Heres her sister Ivy








:lol: 









And here are our scrummy brokens. Theyre so docile and will sit on our hands for ages
This is Gerri (shes satin but it only shows with flash)








And little Dominic


----------



## Angelmouse (Oct 3, 2008)

Those brokens are rather yummy, did you breed them yourself or get them in?


----------



## Peteyandthegang (Jan 20, 2009)

Theyre from Sarahc...Oh, if only wed bred them ourselves! :lol: Well pair those 2 when theyre older though and take the best from their litter to start up our own better marked brokens  Very excited. Thanks!


----------



## Maze (Feb 12, 2009)

they look lovely! Especially the brokens.


----------



## NaomiR (Feb 9, 2009)

can't tell you how gutted I was (and am now seeing them) at not getting the 2 satin does from Daisy


----------



## Peteyandthegang (Jan 20, 2009)

Sorry to hear that!

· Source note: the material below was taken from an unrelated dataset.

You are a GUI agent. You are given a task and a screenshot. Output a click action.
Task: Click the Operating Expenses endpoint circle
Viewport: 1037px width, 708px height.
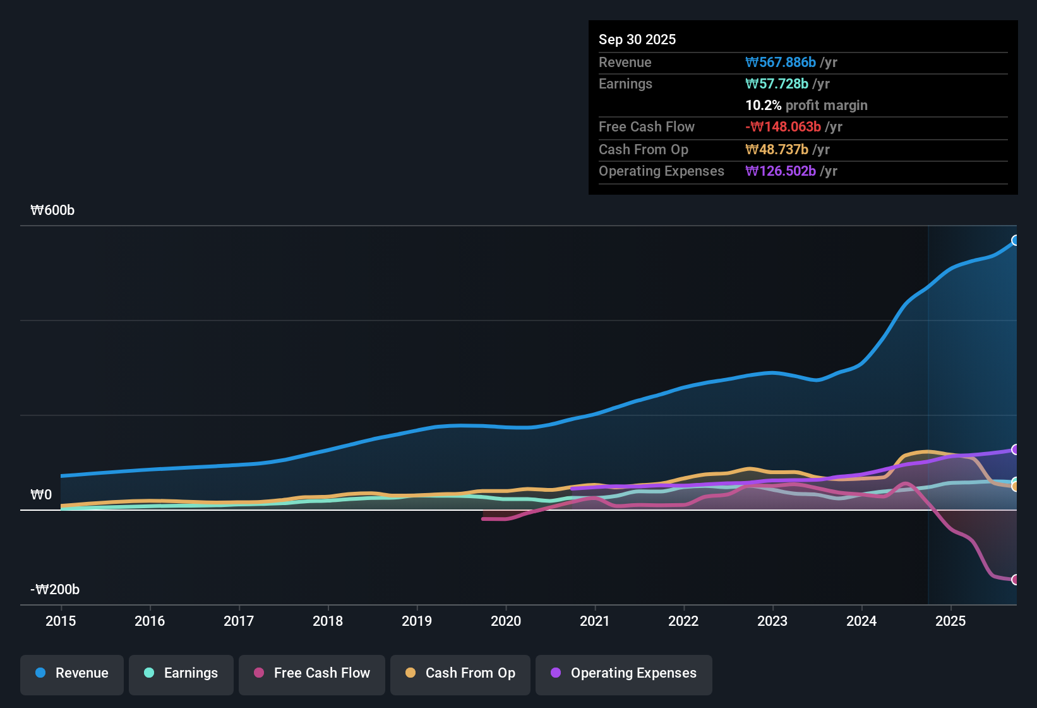(1016, 449)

There are plenty of satins out there though...Well be breeding once theyre old enough too


----------



## NaomiR (Feb 9, 2009)

Peteyandthegang said:


> Well be breeding once theyre old enough too


I will be keeping my eyes peeled!!

Thankfully I found some satins but they're pet-bred and (at the moment) very VERY tiny

Look forward to your litters though especially the creams they're definiately my favourite too


----------



## Peteyandthegang (Jan 20, 2009)

PM'd you


----------



## DomLangowski (Oct 2, 2008)

Aww that second pic is fab..!


----------